How to Defeat United Airlines' Kiosk Lies

We had a flight today going from LaGuardia to New Orleans, with a connection in Chicago. Upon our check-in, we were told that the flight had been delayed and I would miss my connection. The only available flight was one that connected in Denver, and took 11 hours to complete. A glance at the agent counter revealed an unmoving line full of frowny faces in the same situation as ourselves. So as to not get completely stranded, we accepted the Denver tickets and made our way back home. Of course, a simple Orbitz search showed many other United flights with much less Sisyphean connections. Changing our flight to one with a short layover in Philly, Charlotte, or DC should be taken care of by a simple phone call, right? Well, it did just take a phone call, but it was far from simple.


United Airlines customer service will do the right thing if you are persistent, but will throw many obstacles in your way to try to make you give up. The first obstacle is phone tree in which it difficult to talk to an actual person. It said the confirmation number we entered was incorrect and finally put us through to somebody.

The biggest obstacle is the first level of customer service, which tries very hard to get you to give up, and may actually not have any real authority whatsoever. For our situation, we were told that we couldn't change the tickets since we already accepted the Denver ones, and that even if we were to talk to a supervisor we would be told the same thing. We replied that they are perfectly able to cancel the Denver tickets and change them to any one of four United flights we listed. We only took the Denver tickets because the kiosk said it was the only available flight; since this was dishonest, we wanted to change them to a flight that didn't involve traversing the fucking intercontinental divide. If this agent was not authorized to make this change, we would like to speak to a supervisor who could.
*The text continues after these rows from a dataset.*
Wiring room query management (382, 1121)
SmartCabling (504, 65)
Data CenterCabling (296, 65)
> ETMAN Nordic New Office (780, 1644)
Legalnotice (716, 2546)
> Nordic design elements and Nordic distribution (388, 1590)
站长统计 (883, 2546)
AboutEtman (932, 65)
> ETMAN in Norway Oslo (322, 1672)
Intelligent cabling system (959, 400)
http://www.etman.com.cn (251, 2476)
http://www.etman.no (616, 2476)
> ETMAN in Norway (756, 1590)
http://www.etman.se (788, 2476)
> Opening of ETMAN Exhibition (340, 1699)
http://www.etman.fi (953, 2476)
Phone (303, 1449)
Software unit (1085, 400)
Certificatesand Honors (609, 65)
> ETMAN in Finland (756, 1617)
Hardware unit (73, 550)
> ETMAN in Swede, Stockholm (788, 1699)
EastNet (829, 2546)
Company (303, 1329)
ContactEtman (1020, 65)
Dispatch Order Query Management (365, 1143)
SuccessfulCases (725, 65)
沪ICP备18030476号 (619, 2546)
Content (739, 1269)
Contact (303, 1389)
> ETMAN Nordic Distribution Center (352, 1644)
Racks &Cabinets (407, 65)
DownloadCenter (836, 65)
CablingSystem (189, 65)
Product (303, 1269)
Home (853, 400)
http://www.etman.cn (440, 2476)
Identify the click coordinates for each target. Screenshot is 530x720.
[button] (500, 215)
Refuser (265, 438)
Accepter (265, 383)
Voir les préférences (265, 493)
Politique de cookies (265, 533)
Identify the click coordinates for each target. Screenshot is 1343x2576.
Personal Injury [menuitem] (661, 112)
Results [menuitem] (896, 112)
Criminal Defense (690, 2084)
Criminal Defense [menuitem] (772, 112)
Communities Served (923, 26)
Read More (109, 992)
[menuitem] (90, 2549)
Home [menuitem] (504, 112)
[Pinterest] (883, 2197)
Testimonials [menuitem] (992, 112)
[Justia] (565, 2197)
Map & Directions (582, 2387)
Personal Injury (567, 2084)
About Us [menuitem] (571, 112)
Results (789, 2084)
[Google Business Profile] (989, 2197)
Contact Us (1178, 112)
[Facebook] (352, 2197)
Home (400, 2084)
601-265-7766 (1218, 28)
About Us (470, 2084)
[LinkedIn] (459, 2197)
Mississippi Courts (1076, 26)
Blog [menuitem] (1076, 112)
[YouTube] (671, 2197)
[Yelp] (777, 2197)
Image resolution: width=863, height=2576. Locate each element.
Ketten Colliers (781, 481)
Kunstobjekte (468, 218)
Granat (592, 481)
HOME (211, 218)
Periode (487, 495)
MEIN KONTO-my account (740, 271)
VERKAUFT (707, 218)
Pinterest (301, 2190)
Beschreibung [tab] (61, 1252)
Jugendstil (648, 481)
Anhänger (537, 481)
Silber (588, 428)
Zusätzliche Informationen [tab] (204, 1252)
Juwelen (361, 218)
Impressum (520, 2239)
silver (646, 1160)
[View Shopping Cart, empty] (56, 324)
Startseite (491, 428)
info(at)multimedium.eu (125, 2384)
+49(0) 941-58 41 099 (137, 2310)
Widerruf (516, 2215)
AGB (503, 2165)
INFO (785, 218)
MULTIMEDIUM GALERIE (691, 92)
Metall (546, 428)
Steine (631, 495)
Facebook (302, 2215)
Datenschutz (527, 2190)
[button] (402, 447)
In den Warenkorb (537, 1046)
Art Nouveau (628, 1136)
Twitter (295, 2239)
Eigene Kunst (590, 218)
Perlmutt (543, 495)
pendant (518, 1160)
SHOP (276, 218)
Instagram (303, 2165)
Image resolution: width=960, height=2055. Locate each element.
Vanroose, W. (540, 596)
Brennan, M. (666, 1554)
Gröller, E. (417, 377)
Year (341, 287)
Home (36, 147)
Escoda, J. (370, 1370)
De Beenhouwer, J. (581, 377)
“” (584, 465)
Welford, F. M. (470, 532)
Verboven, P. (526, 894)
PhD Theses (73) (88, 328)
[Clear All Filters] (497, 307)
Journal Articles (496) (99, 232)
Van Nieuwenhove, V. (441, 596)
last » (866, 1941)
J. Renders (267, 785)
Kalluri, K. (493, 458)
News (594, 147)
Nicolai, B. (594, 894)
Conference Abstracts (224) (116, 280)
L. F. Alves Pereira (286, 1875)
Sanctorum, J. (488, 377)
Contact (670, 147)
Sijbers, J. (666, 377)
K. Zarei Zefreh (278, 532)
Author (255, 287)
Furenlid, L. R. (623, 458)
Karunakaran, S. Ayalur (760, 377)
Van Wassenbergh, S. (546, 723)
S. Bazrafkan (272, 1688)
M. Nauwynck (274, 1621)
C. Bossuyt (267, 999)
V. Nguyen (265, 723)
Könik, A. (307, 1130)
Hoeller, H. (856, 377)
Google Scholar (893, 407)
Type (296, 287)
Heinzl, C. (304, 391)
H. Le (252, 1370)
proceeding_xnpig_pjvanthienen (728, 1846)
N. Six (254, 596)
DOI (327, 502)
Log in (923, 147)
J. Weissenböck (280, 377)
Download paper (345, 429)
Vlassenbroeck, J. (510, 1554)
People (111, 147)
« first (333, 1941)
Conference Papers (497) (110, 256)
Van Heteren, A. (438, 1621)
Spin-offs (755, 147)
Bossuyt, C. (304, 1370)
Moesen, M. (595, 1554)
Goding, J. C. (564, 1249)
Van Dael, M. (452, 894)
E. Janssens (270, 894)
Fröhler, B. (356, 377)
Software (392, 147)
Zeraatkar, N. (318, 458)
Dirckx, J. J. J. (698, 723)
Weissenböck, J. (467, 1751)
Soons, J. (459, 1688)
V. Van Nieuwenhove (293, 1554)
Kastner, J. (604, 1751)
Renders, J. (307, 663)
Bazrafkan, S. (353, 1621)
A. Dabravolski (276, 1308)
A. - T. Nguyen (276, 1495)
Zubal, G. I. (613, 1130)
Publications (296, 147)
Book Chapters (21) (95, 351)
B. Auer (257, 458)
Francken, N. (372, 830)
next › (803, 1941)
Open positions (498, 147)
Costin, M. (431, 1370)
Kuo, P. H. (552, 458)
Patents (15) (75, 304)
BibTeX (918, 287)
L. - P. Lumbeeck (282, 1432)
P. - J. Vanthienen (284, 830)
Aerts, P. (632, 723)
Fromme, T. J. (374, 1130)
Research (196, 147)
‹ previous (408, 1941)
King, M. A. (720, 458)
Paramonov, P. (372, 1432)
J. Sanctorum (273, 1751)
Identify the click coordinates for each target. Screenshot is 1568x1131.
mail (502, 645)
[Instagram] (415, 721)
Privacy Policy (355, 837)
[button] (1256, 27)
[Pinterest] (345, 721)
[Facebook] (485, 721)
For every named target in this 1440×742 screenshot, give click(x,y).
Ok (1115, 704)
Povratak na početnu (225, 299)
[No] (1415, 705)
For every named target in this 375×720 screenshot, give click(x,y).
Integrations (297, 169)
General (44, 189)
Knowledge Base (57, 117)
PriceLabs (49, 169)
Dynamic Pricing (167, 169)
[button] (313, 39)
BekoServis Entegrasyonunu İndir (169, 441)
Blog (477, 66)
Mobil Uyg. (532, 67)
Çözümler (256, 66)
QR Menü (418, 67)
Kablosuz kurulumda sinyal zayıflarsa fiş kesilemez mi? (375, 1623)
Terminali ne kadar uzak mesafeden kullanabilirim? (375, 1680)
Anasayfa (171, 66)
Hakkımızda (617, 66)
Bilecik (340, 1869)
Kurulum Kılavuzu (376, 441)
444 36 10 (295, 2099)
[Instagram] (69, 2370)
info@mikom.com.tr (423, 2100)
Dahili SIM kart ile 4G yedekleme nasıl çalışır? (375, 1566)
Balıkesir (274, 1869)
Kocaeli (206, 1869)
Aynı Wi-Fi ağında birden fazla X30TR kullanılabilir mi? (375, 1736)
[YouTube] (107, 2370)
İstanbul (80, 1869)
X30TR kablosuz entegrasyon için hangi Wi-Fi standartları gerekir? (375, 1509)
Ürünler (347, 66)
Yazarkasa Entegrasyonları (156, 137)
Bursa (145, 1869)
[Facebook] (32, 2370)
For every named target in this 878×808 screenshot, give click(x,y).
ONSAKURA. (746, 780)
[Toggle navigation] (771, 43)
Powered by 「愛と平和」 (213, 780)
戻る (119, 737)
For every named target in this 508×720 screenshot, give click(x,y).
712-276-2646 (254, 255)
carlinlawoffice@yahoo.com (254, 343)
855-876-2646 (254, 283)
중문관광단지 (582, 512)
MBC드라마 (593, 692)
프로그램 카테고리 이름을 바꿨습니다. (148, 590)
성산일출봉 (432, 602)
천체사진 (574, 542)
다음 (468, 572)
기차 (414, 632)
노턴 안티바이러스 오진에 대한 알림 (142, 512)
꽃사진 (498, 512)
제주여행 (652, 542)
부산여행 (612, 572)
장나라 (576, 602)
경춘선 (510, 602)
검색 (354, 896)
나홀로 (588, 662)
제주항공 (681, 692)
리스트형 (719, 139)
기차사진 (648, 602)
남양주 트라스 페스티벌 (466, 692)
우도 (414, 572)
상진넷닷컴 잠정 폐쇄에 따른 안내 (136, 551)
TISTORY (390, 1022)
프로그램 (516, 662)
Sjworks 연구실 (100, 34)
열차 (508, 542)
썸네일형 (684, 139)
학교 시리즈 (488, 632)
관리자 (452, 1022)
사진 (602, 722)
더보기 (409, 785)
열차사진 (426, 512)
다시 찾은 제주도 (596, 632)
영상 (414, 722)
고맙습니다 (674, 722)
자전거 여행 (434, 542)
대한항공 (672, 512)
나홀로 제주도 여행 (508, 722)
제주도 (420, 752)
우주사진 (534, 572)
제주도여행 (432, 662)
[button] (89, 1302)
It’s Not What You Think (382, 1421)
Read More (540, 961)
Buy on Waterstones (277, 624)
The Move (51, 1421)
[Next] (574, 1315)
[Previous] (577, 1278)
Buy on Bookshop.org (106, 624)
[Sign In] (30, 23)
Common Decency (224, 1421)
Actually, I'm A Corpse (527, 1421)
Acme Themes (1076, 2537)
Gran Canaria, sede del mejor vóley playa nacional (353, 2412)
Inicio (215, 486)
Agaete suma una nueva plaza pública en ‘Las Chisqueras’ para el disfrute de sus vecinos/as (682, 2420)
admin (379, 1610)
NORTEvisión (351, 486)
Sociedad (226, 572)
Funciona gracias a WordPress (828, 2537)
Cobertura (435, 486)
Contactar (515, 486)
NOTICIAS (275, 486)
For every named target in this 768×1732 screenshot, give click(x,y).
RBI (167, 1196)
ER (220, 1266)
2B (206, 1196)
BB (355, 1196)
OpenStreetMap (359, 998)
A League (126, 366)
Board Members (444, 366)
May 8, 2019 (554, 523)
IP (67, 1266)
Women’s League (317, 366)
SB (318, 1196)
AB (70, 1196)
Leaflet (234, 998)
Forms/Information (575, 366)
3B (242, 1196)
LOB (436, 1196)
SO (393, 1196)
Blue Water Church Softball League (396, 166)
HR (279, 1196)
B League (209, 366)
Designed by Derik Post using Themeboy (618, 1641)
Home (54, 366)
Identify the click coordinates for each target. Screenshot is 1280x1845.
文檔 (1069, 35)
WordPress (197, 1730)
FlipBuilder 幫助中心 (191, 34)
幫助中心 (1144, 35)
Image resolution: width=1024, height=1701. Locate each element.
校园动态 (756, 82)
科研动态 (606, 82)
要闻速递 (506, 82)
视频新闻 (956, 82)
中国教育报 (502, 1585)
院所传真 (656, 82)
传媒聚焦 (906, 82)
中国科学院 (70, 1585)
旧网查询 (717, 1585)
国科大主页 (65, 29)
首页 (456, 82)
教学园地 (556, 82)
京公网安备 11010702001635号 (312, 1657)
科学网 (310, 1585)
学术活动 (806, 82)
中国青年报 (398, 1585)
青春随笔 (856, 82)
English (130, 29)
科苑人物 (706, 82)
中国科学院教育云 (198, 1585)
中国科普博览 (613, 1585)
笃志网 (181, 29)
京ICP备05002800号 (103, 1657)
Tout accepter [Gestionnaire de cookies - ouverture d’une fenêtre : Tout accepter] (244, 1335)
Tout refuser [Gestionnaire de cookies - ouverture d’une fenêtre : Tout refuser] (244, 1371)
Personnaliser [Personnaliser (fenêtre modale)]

Then we were transferred to a supervisor who simply changed the flight. It would have been easy to give up after the first denial -- but the 5 hours of our life we just got back makes the gymnastics very much worth it. If you are dealing with United, you should keep in mind that the first level of customer service is just there to try to make you give up. Have confidence that you are right, and come informed with the flight numbers of alternative connections so that they can not continue the kiosk lies.